Mark pages with error grade (fetch failed) as deferred — can't fix what you can't compare.
Phase 6: Fix Loop
For each fixable page, in severity order (fail first, then warn):
6a. Assess
Read the diff details. What's missing?
- Missing alt text on existing images → patchable
- Missing images entirely → needs re-extraction
- Missing text sections → needs re-extraction
- Minor text differences → acceptable, skip
6b. Fix
Level 1: Patch the WXR (for minor fixes)
- Run
runQa({ wxrFile, fix: true }) which patches missing alt text and minor gaps directly in the WXR
Level 2: Re-extract (for major gaps)
- If content is too far off (text similarity <50%), the page needs full re-extraction
- Flag it for the user: "Page /project-3 needs re-extraction — text similarity is 42%"
- If the user approves, re-run extraction for just that URL through the adapter
6c. Verify
After fixes, re-run the comparison on fixed pages:
const result = await runQa({ wxrFile, fix: false });
Check: did the fix improve the grade? If a fix made things worse, revert the WXR from the backup.
6d. Self-Regulation
After every 5 fixes, evaluate:
- Are the remaining issues actually fixable from the WXR?
- Are we making things better or just churning?
- If all remaining issues are
warn with >80% similarity, stop — that's good enough.
Hard cap: 20 fix attempts. After 20, stop and report.
6e. Escalate to /diagnose
If after fixing, pages still have fail grades that can't be patched — especially if the failures share a pattern (e.g. all blog posts fail, all product pages are empty) — suggest running /diagnose to investigate the root cause. QA finds the symptoms; diagnose finds the cause.
Phase 7: Final Report
After all fixes:
Content QA Complete — 10 pages checked
Before: 74/100 → After: 92/100
Fixed:
/about — patched missing alt text on hero-banner.jpg (warn → pass)

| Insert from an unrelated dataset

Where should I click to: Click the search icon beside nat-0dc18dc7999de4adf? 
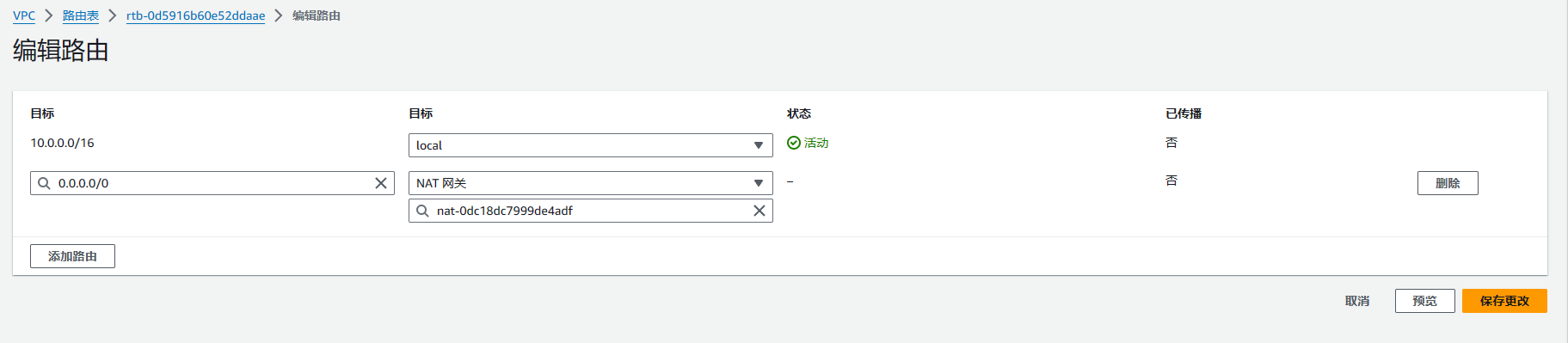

/project-3 — re-extracted (fail → pass)
Deferred:
/project-5 — origin returns 404, cannot compare
Health score: 74 → 92 (+18)
Include:
- Total pages checked
- Fix count (patched: X, re-extracted: Y)

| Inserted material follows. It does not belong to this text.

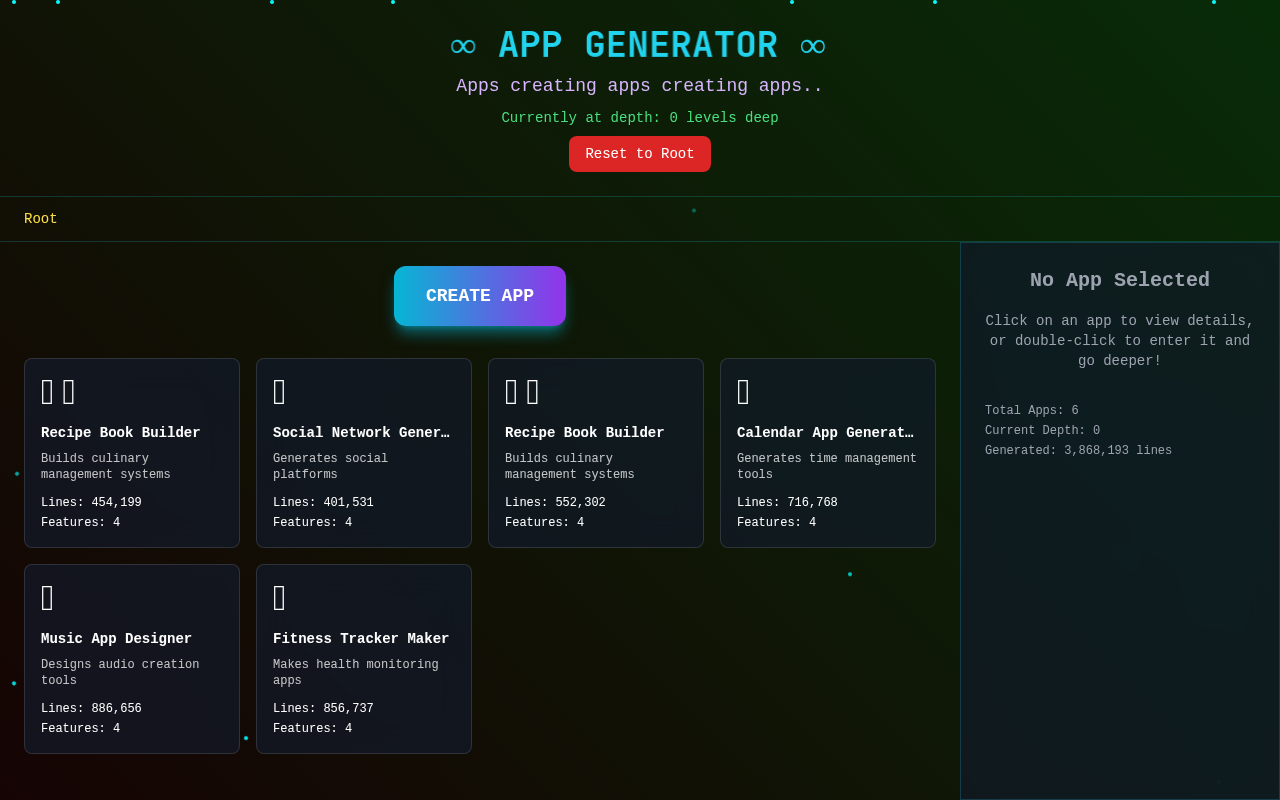Click the Generated lines statistic text
Screen dimensions: 1280x800
[x=1078, y=450]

- Deferred issues with reasons
- Health score delta: before → after
Using the Code
import { runQa } from './src/lib/qa-runner.js';
const result = await runQa({ wxrFile: 'output/site/output.wxr' });
const fixResult = await runQa({ wxrFile: 'output/site/output.wxr', fix: true });
The QaResult contains:
pages[] — per-page results with slug, sourceUrl, grade, diff details
skipped — count of pages without _source_url
summary — { pass, warn, fail, error, fixed }
The QA log is written to qa-log.jsonl alongside the WXR file.
Important Rules
- Compare before fixing. Always show the report first. Ask user before applying fixes.
- Minimal fixes. Patch what's safe (alt text, minor gaps). Flag major gaps for re-extraction.
- Verify after fixing. Re-run comparison on fixed pages. If the fix made things worse, revert.
- No WordPress site needed. QA compares the WXR against the origin site directly.
- Log everything. Every comparison and fix goes to
qa-log.jsonl.
- Don't over-fix. Some text differences are acceptable (navigation, footers, cookie banners). Focus on the main content.
- Pages without
_source_url can't be QA'd. Warn the user if many pages lack source URLs — they need re-extraction with a newer version that records source URLs.
- Self-regulate. Stop after 20 fix attempts or when remaining issues are minor.
- Log discoveries. If you find a pattern of content loss specific to a platform (e.g. "Squarespace always drops image captions"), add it to
DISCOVERIES.md so future extractions can be improved.